# DATA
■ ■ ■ ■ ■

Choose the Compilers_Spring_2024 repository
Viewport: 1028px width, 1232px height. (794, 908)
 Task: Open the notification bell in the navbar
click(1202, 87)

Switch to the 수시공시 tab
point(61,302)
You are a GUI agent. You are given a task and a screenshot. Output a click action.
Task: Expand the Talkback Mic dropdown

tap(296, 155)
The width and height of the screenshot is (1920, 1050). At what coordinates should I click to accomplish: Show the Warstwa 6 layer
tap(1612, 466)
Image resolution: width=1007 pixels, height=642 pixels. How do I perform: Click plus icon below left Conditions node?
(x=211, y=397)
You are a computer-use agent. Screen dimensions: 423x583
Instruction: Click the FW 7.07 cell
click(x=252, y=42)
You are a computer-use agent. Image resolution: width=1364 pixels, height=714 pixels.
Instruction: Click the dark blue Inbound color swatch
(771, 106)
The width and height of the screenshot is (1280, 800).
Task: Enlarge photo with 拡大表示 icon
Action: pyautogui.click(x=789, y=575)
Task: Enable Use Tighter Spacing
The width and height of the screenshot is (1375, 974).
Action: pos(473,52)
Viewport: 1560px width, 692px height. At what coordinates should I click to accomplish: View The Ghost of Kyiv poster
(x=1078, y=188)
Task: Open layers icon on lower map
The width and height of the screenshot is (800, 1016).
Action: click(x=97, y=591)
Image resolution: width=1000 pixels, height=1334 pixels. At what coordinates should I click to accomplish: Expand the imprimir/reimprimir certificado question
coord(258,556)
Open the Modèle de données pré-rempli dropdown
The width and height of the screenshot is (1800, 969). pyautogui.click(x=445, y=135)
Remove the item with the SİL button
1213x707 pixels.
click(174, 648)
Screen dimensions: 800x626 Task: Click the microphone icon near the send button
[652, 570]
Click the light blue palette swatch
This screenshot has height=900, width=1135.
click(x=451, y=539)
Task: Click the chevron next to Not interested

■ ■ ■ ■ ■

# EXERCISE
Out of the data above, set down the lines from the one with "The width and height of the screenshot is (1920, 1050)." to the one with "You are a computer-use agent. Image", both included, exactly as written and with no additions.

# RESULT OF THE TASK
The width and height of the screenshot is (1920, 1050). At what coordinates should I click to accomplish: Show the Warstwa 6 layer
tap(1612, 466)
Image resolution: width=1007 pixels, height=642 pixels. How do I perform: Click plus icon below left Conditions node?
(x=211, y=397)
You are a computer-use agent. Screen dimensions: 423x583
Instruction: Click the FW 7.07 cell
click(x=252, y=42)
You are a computer-use agent. Image resolution: width=1364 pixels, height=714 pixels.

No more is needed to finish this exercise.